● **Pedido escrito 1**: Edite o trecho das entradas que vai do início até à linha que contém "Action: pos(236,145)", inclusive, trocando "Instruction" por "Command" e deixando tudo o resto inalterado.

O seu primeiro acto oficial, em Setembro de 1834, foi conceder a seu pai, já entre a vida e a morte, a Grã- Cruz da Ordem de Torre e Espada, do Valor, Lealdade e Mérito. Foi a própria rainha que lha colocou ao peito, perante a corte emocionada ao presenciar este gesto de justiça e ternura de uma jovem rainha para com aquele que fora muito mais do que rei, muito mais do que imperador, fora o seu grande amigo e protector. O pai morre poucos dias depois e D. Maria vai perceber que, a partir de agora, só consigo pode contar. Até a sua camareira fora afastada. A madrasta e as tias não lhe oferecem segurança. E vai enfrentar um país dividido em dois.

O seu primeiro ministério, presidido pelo duque de Palmela, encontra a oposição das Câmaras. Mas, por agora e por motivos políticos, é prioritário que a rainha se case e dê um herdeiro ao pais.

Às rainhas de Portugal estava vedado o casamento com estrangeiros e mesmo na Carta Constitucional de 1836 esse preceito ficara expresso. As Câmaras tiveram, pois, de se reunir para autorizar que a rainha pudesse casar com um estrangeiro.

● **Pedido escrito 2**: Resuma em duas frases o excerto sobre o início do reinado de D. Maria.

● **Entradas**:
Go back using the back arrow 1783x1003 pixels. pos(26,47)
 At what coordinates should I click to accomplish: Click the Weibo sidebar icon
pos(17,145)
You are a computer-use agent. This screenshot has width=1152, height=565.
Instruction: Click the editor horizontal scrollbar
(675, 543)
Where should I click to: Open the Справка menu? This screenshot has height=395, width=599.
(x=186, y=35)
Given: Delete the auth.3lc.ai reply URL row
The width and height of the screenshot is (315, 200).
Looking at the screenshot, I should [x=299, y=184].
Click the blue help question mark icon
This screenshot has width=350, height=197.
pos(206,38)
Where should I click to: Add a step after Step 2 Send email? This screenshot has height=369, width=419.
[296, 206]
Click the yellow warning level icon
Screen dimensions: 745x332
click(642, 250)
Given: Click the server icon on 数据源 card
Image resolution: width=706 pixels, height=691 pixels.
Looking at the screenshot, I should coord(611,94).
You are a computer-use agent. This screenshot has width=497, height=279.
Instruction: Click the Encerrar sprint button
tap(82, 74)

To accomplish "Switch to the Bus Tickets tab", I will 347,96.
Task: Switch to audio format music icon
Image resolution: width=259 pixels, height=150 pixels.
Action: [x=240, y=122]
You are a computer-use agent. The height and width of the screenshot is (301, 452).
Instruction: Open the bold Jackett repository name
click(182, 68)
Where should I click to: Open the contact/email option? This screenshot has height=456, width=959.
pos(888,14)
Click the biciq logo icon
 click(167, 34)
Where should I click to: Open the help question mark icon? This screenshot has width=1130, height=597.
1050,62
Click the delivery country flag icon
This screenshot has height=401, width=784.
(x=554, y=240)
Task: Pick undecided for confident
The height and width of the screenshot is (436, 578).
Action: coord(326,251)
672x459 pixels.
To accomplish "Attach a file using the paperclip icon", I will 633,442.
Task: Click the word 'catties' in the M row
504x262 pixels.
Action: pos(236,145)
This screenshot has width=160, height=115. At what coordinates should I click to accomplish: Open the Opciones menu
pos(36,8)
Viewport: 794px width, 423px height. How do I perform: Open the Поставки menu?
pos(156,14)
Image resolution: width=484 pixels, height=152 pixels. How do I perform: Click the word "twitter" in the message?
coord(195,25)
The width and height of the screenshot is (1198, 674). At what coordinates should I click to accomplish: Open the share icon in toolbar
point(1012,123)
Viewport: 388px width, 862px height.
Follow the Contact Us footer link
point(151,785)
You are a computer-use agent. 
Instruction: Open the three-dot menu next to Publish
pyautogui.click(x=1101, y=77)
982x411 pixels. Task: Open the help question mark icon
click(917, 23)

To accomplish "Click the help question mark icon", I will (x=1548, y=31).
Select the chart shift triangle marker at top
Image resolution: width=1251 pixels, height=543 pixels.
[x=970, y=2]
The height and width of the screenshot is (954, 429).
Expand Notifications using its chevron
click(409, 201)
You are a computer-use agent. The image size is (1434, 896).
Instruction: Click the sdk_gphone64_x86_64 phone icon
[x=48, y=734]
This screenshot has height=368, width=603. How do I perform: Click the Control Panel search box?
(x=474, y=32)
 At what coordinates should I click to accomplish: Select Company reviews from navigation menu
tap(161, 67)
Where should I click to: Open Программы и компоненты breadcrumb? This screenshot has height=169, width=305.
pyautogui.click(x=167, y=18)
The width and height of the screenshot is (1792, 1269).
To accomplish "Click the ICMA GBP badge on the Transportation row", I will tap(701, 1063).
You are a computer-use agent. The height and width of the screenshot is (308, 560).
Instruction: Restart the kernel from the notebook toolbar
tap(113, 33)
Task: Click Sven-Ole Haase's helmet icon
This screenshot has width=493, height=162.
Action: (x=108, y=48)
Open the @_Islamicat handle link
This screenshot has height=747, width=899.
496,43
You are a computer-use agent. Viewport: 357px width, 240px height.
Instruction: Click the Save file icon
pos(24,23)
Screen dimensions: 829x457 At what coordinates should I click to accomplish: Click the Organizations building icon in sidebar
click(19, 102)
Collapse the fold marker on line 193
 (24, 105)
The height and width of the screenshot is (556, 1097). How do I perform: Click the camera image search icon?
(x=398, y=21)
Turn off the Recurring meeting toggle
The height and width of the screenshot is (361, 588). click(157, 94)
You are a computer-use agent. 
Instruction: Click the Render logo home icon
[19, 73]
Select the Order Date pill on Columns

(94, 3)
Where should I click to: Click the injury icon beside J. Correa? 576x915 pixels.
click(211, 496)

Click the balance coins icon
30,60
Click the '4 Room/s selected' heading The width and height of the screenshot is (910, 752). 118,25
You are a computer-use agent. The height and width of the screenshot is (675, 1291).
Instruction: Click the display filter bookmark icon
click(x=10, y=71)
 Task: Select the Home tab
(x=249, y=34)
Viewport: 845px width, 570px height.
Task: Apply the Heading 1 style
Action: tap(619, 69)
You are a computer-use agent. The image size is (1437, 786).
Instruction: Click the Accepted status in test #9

● **Solução 1**:
Go back using the back arrow 1783x1003 pixels. pos(26,47)
 At what coordinates should I click to accomplish: Click the Weibo sidebar icon
pos(17,145)
You are a computer-use agent. This screenshot has width=1152, height=565.
Command: Click the editor horizontal scrollbar
(675, 543)
Where should I click to: Open the Справка menu? This screenshot has height=395, width=599.
(x=186, y=35)
Given: Delete the auth.3lc.ai reply URL row
The width and height of the screenshot is (315, 200).
Looking at the screenshot, I should [x=299, y=184].
Click the blue help question mark icon
This screenshot has width=350, height=197.
pos(206,38)
Where should I click to: Add a step after Step 2 Send email? This screenshot has height=369, width=419.
[296, 206]
Click the yellow warning level icon
Screen dimensions: 745x332
click(642, 250)
Given: Click the server icon on 数据源 card
Image resolution: width=706 pixels, height=691 pixels.
Looking at the screenshot, I should coord(611,94).
You are a computer-use agent. This screenshot has width=497, height=279.
Command: Click the Encerrar sprint button
tap(82, 74)

To accomplish "Switch to the Bus Tickets tab", I will 347,96.
Task: Switch to audio format music icon
Image resolution: width=259 pixels, height=150 pixels.
Action: [x=240, y=122]
You are a computer-use agent. The height and width of the screenshot is (301, 452).
Command: Open the bold Jackett repository name
click(182, 68)
Where should I click to: Open the contact/email option? This screenshot has height=456, width=959.
pos(888,14)
Click the biciq logo icon
 click(167, 34)
Where should I click to: Open the help question mark icon? This screenshot has width=1130, height=597.
1050,62
Click the delivery country flag icon
This screenshot has height=401, width=784.
(x=554, y=240)
Task: Pick undecided for confident
The height and width of the screenshot is (436, 578).
Action: coord(326,251)
672x459 pixels.
To accomplish "Attach a file using the paperclip icon", I will 633,442.
Task: Click the word 'catties' in the M row
504x262 pixels.
Action: pos(236,145)

● **Solução 2**: O primeiro acto oficial de D. Maria, em setembro de 1834, foi conceder ao pai, já entre a vida e a morte, a Grã-Cruz da Ordem de Torre e Espada, e, quando ele morreu poucos dias depois, ela percebeu que só consigo podia contar. Como era prioritário que a rainha se casasse e desse um herdeiro ao país, e às rainhas de Portugal estava vedado o casamento com estrangeiros, as Câmaras tiveram de se reunir para autorizar que ela pudesse casar com um estrangeiro.